> _Work order_
Within the records, say how many lines include the word "Toggle"; the answer should be the number and no more.

------ Records to use ------

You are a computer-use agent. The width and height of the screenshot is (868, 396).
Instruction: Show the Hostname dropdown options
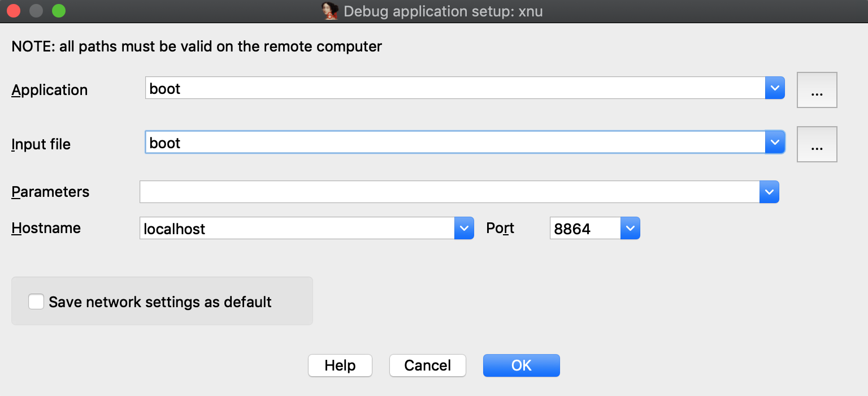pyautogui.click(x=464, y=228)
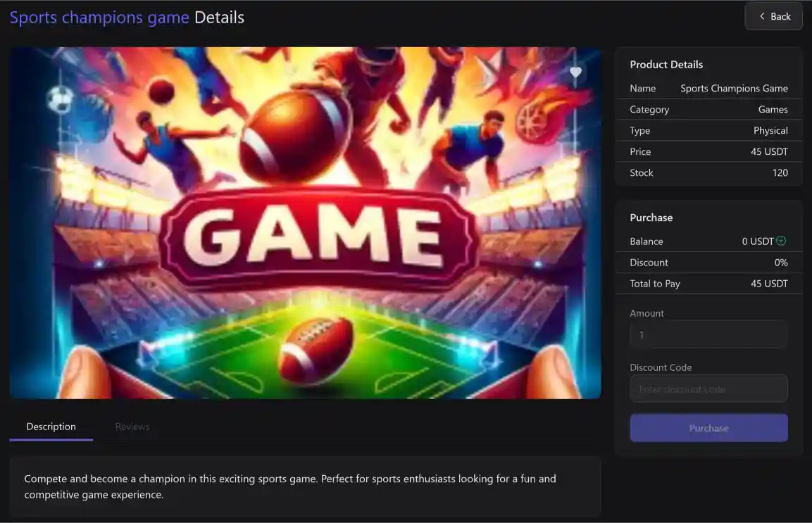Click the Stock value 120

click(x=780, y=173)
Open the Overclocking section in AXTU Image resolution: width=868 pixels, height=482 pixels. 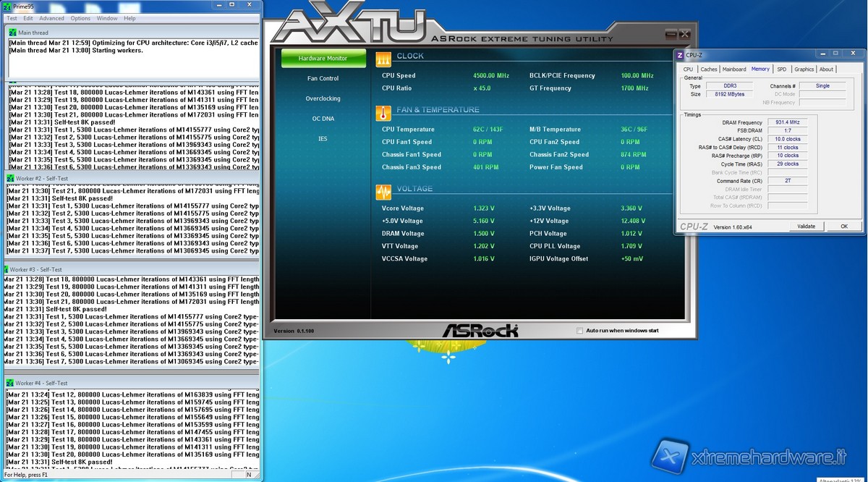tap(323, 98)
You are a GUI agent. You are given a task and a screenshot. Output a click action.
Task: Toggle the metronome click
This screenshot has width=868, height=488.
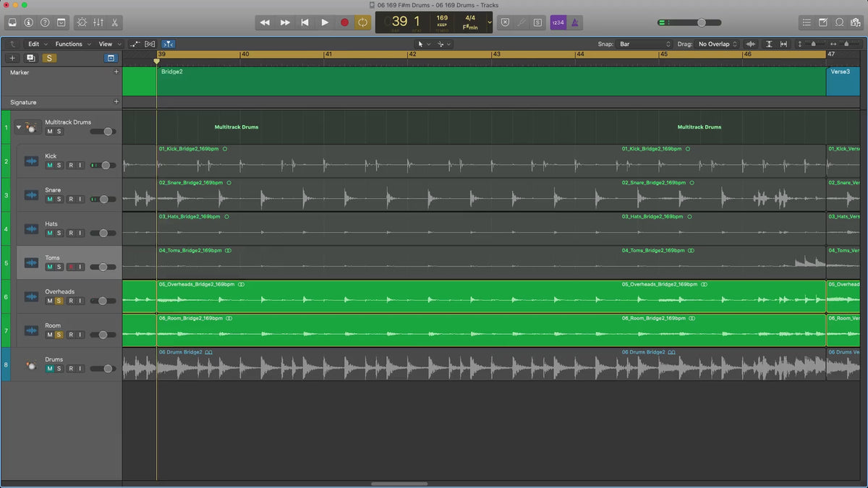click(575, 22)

------
------ Records to use ------

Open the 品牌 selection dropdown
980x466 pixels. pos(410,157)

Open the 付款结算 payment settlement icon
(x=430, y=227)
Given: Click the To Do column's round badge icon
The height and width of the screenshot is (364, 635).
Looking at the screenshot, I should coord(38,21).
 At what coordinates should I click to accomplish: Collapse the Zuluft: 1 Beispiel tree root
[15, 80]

------
------ Records to use ------

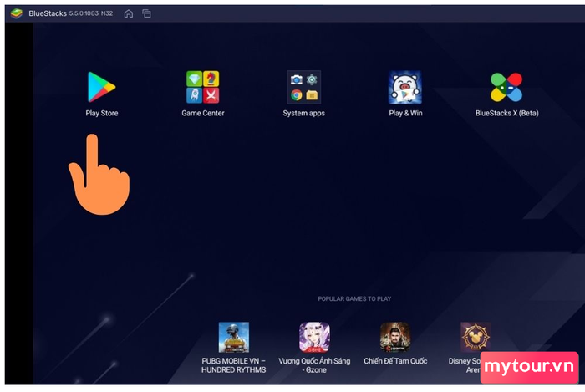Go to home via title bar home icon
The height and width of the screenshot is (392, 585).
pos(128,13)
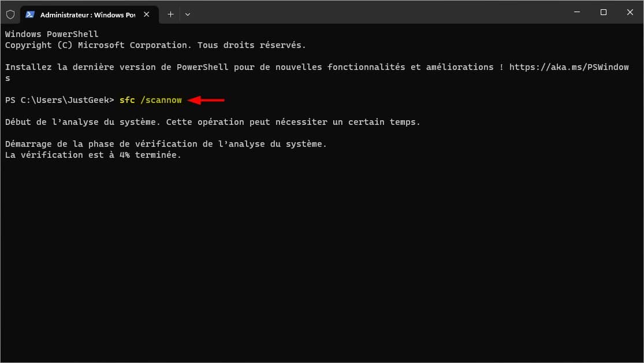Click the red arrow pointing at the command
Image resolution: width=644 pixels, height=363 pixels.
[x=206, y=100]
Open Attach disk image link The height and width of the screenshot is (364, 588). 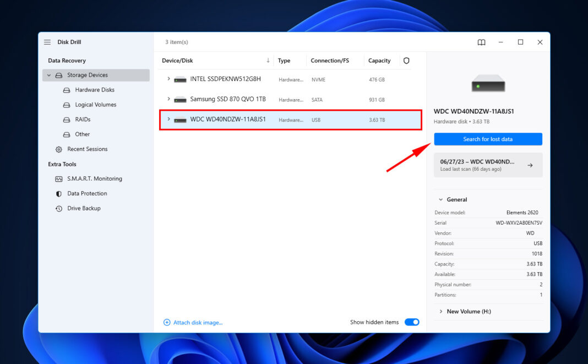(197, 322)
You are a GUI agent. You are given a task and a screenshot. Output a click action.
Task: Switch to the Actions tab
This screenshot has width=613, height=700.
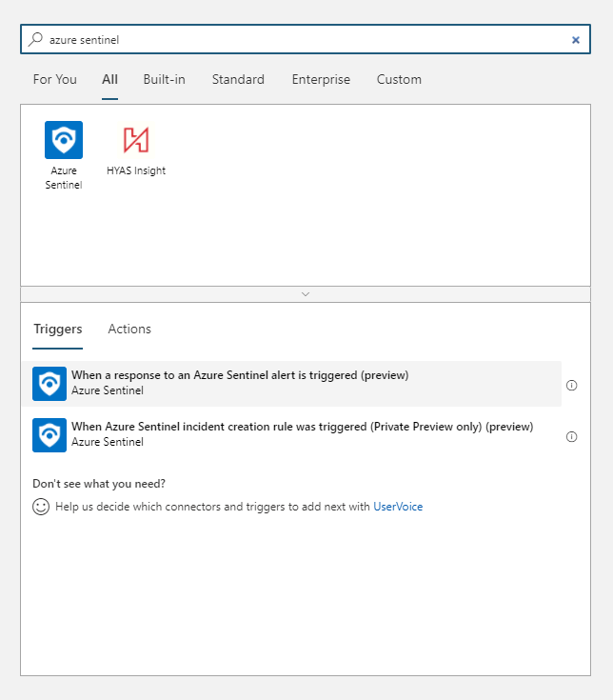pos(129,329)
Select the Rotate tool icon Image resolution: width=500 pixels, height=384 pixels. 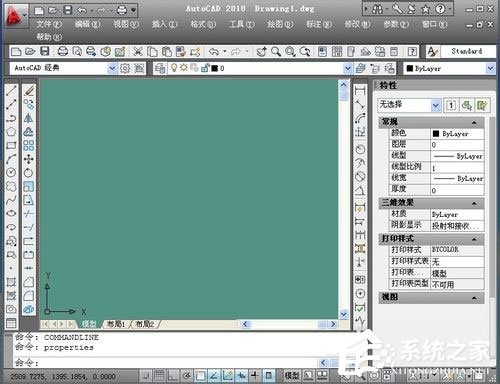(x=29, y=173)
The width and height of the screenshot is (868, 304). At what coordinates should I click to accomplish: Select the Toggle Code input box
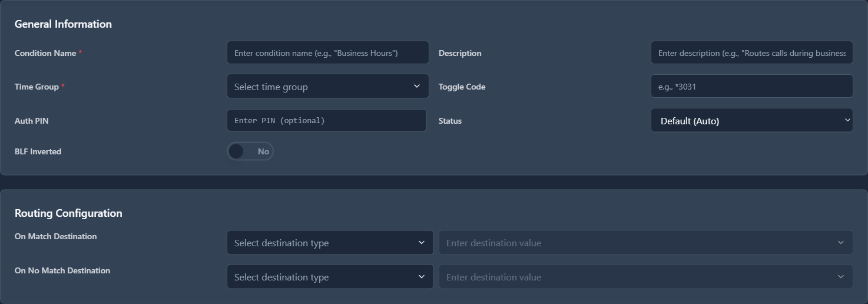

------

> _Response to the exercise_
2